Dataset records:
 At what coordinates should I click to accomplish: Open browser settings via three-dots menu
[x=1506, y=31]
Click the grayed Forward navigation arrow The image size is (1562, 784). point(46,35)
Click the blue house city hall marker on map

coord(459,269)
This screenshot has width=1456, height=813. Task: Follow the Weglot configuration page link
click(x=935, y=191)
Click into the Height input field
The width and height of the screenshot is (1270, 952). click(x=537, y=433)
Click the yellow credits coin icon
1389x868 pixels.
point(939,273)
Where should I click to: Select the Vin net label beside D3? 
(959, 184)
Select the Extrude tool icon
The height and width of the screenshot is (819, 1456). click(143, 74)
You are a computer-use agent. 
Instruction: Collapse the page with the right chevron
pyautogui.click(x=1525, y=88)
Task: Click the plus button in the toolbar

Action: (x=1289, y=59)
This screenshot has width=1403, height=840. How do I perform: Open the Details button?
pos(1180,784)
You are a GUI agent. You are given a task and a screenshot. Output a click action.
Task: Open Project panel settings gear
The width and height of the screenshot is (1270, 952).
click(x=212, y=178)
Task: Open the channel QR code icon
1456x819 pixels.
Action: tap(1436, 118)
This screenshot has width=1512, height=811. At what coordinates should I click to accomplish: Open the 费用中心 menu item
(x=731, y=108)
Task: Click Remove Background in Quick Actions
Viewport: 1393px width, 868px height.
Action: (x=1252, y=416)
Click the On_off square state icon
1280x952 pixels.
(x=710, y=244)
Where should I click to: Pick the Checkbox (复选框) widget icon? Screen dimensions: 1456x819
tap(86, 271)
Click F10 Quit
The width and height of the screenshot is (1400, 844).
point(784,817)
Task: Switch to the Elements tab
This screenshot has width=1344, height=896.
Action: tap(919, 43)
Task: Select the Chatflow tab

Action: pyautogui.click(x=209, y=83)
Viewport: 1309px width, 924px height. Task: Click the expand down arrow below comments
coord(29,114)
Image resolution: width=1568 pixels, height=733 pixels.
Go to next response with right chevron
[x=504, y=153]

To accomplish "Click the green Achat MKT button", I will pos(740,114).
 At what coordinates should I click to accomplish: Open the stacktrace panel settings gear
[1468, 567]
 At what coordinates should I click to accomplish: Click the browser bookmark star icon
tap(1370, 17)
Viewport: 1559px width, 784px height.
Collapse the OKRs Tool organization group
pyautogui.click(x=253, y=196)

_Requirement:_
Each line above should be reproduced exactly, with nothing omitted.

_Task result:_
 At what coordinates should I click to accomplish: Open browser settings via three-dots menu
[x=1506, y=31]
Click the grayed Forward navigation arrow The image size is (1562, 784). point(46,35)
Click the blue house city hall marker on map

coord(459,269)
This screenshot has width=1456, height=813. Task: Follow the Weglot configuration page link
click(x=935, y=191)
Click into the Height input field
The width and height of the screenshot is (1270, 952). click(x=537, y=433)
Click the yellow credits coin icon
1389x868 pixels.
point(939,273)
Where should I click to: Select the Vin net label beside D3? 
(959, 184)
Select the Extrude tool icon
The height and width of the screenshot is (819, 1456). click(143, 74)
You are a computer-use agent. 
Instruction: Collapse the page with the right chevron
pyautogui.click(x=1525, y=88)
Task: Click the plus button in the toolbar

Action: (x=1289, y=59)
This screenshot has width=1403, height=840. How do I perform: Open the Details button?
pos(1180,784)
You are a GUI agent. You are given a task and a screenshot. Output a click action.
Task: Open Project panel settings gear
The width and height of the screenshot is (1270, 952).
click(x=212, y=178)
Task: Open the channel QR code icon
1456x819 pixels.
Action: tap(1436, 118)
This screenshot has width=1512, height=811. At what coordinates should I click to accomplish: Open the 费用中心 menu item
(x=731, y=108)
Task: Click Remove Background in Quick Actions
Viewport: 1393px width, 868px height.
Action: (x=1252, y=416)
Click the On_off square state icon
1280x952 pixels.
(x=710, y=244)
Where should I click to: Pick the Checkbox (复选框) widget icon? Screen dimensions: 1456x819
tap(86, 271)
Click F10 Quit
The width and height of the screenshot is (1400, 844).
point(784,817)
Task: Switch to the Elements tab
This screenshot has width=1344, height=896.
Action: tap(919, 43)
Task: Select the Chatflow tab

Action: pyautogui.click(x=209, y=83)
Viewport: 1309px width, 924px height. Task: Click the expand down arrow below comments
coord(29,114)
Image resolution: width=1568 pixels, height=733 pixels.
Go to next response with right chevron
[x=504, y=153]

To accomplish "Click the green Achat MKT button", I will pos(740,114).
 At what coordinates should I click to accomplish: Open the stacktrace panel settings gear
[1468, 567]
 At what coordinates should I click to accomplish: Click the browser bookmark star icon
tap(1370, 17)
Viewport: 1559px width, 784px height.
Collapse the OKRs Tool organization group
pyautogui.click(x=253, y=196)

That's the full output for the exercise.